▶ **Assignment**: When the line with "The image size" turns up below, begin repeating exactly, and carry on through the line with "You are a GUI"; no pictures go into the copy.

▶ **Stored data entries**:

______

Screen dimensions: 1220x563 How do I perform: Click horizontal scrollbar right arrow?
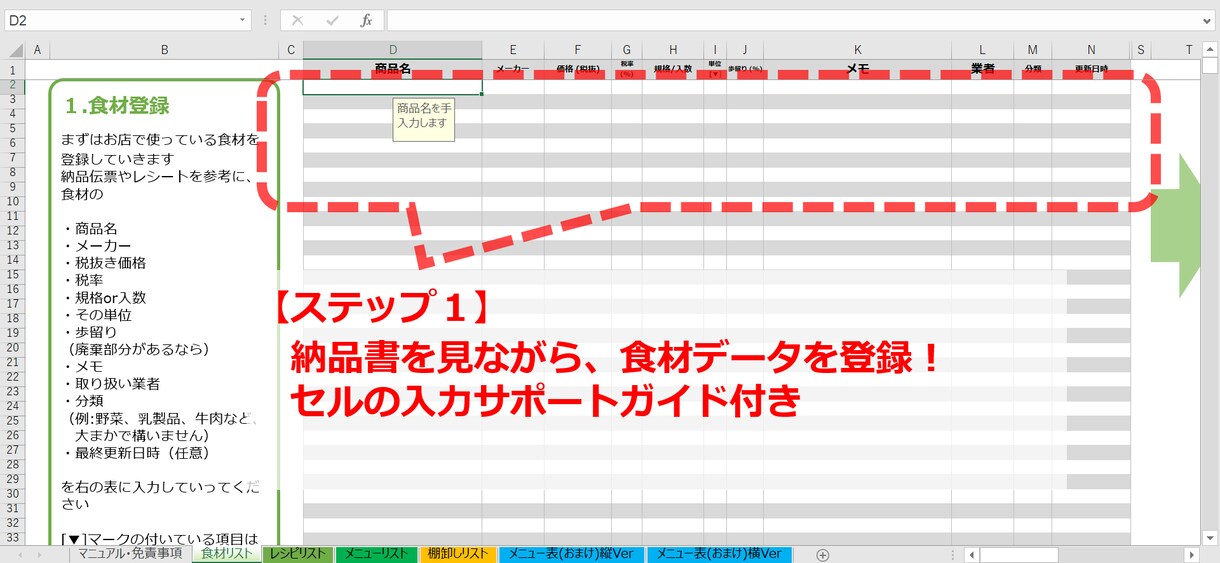click(x=1190, y=555)
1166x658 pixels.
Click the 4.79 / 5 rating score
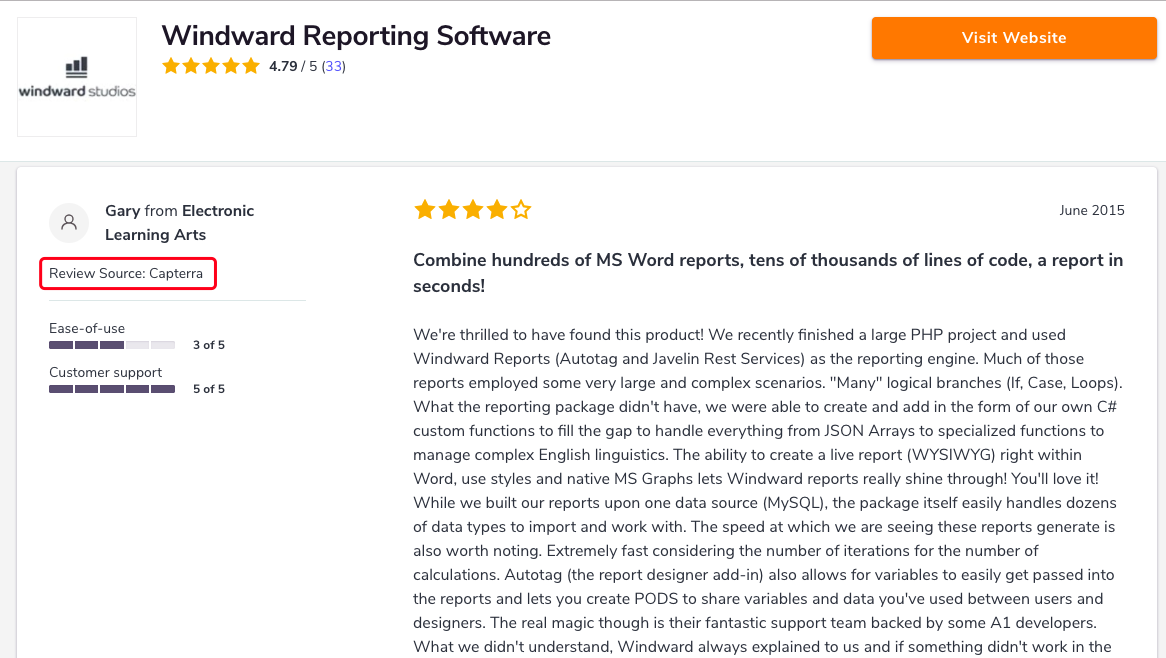292,67
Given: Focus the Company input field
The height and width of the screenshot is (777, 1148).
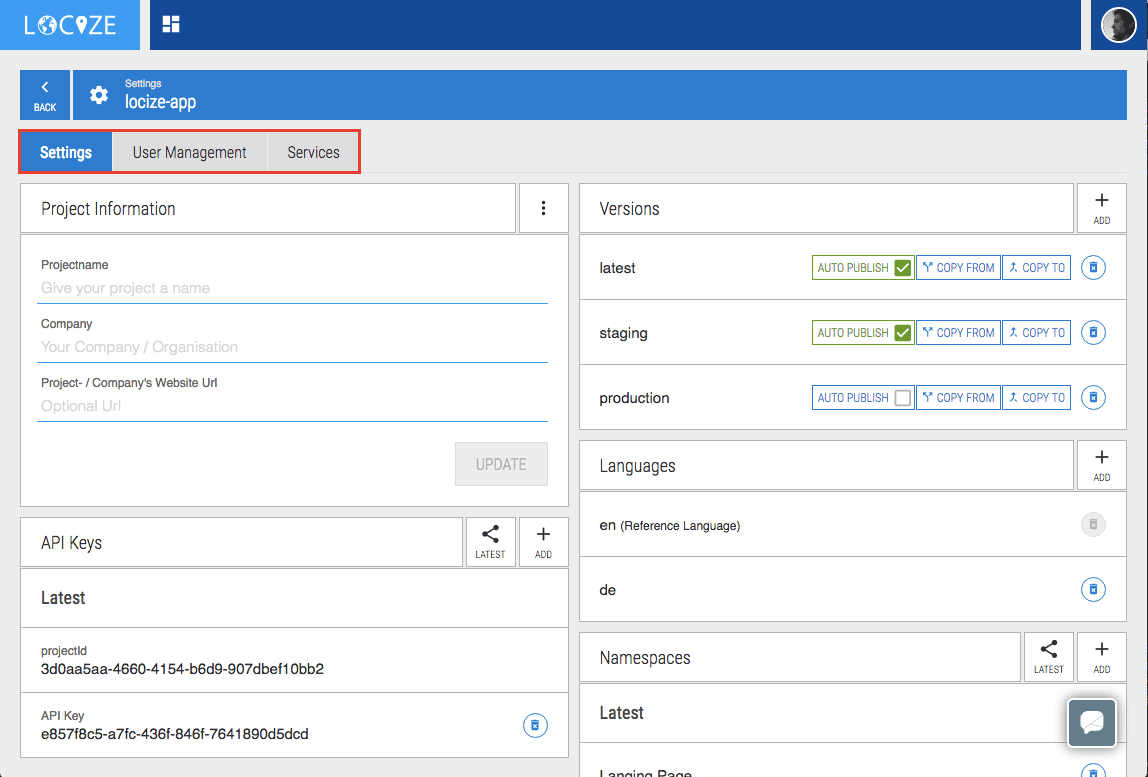Looking at the screenshot, I should [292, 347].
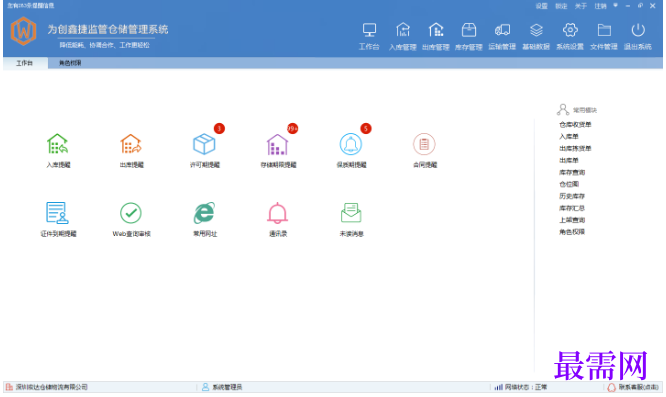The height and width of the screenshot is (397, 666).
Task: Open the 证件到期提醒 document icon
Action: pyautogui.click(x=57, y=213)
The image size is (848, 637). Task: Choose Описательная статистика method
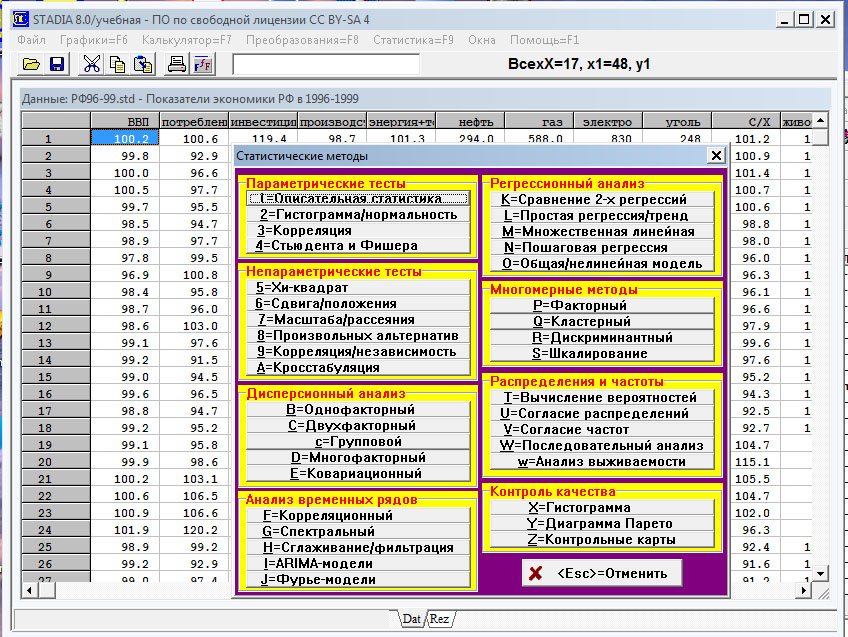358,198
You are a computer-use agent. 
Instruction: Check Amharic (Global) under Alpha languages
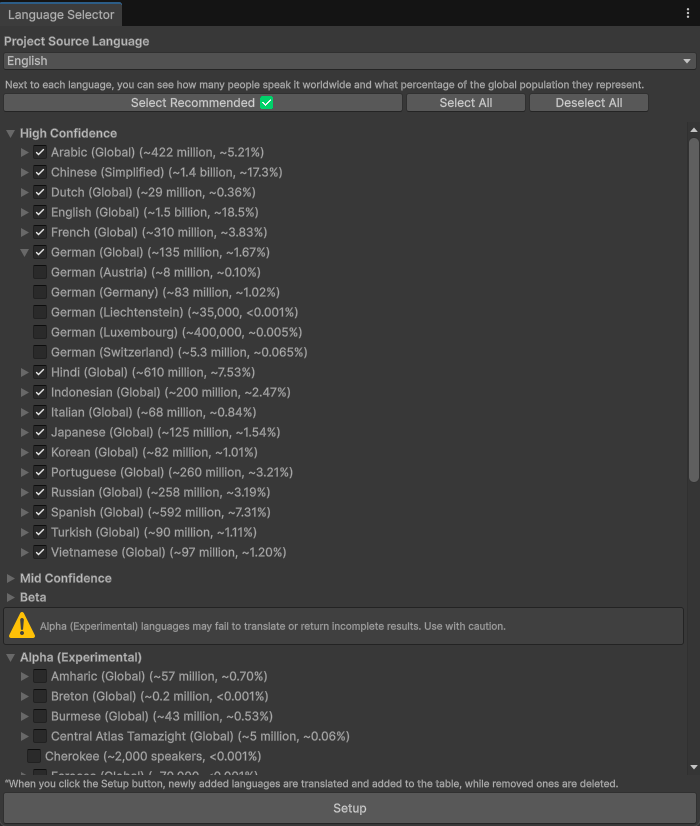pos(39,676)
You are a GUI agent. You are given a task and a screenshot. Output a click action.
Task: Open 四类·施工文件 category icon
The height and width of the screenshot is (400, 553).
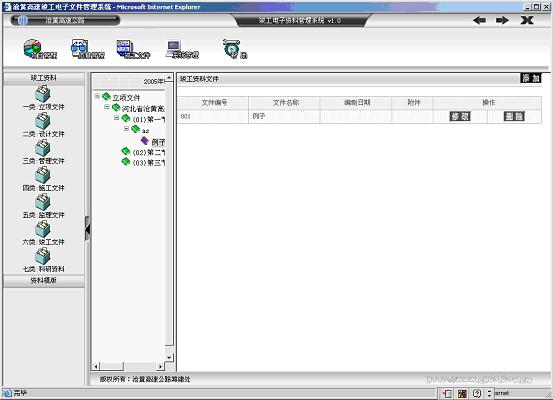coord(43,175)
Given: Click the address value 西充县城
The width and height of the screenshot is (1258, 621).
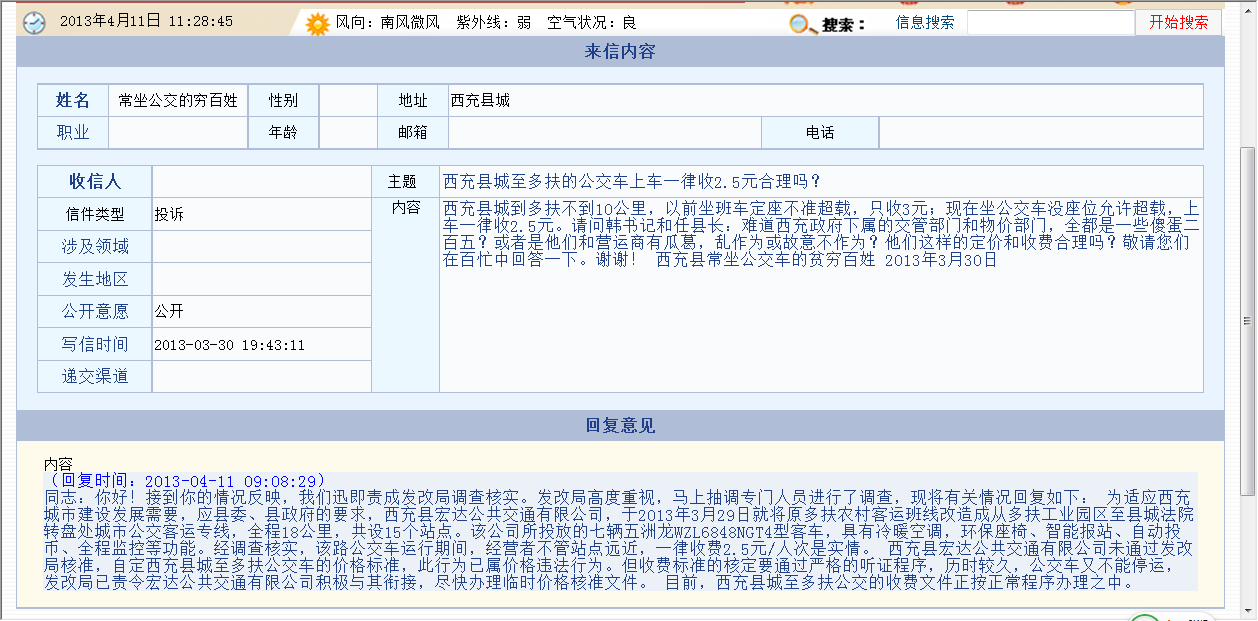Looking at the screenshot, I should pyautogui.click(x=480, y=100).
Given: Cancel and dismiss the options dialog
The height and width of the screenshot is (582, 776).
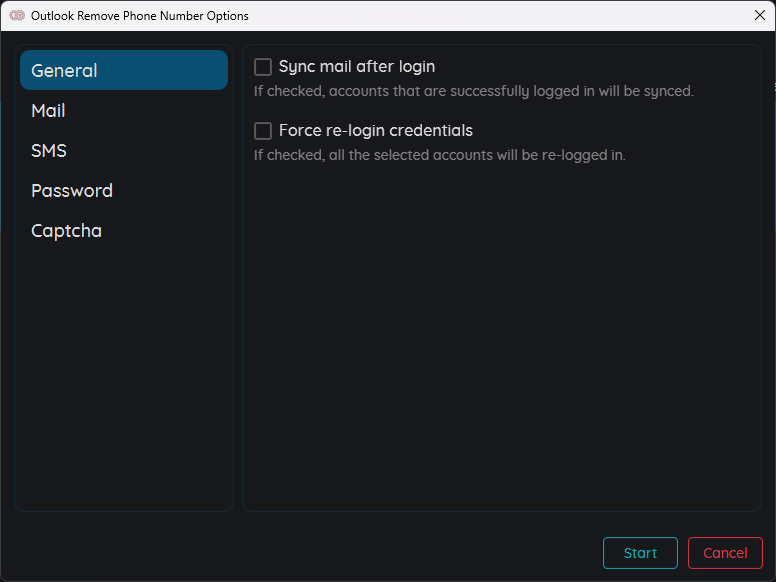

______

▶ **Task result**:
The image size is (848, 637). Task: Choose Описательная статистика method
358,198
You are a computer-use agent. 
Instruction: Check Amharic (Global) under Alpha languages
pos(39,676)
You are a GUI agent. You are given a task and a screenshot. Output a click action.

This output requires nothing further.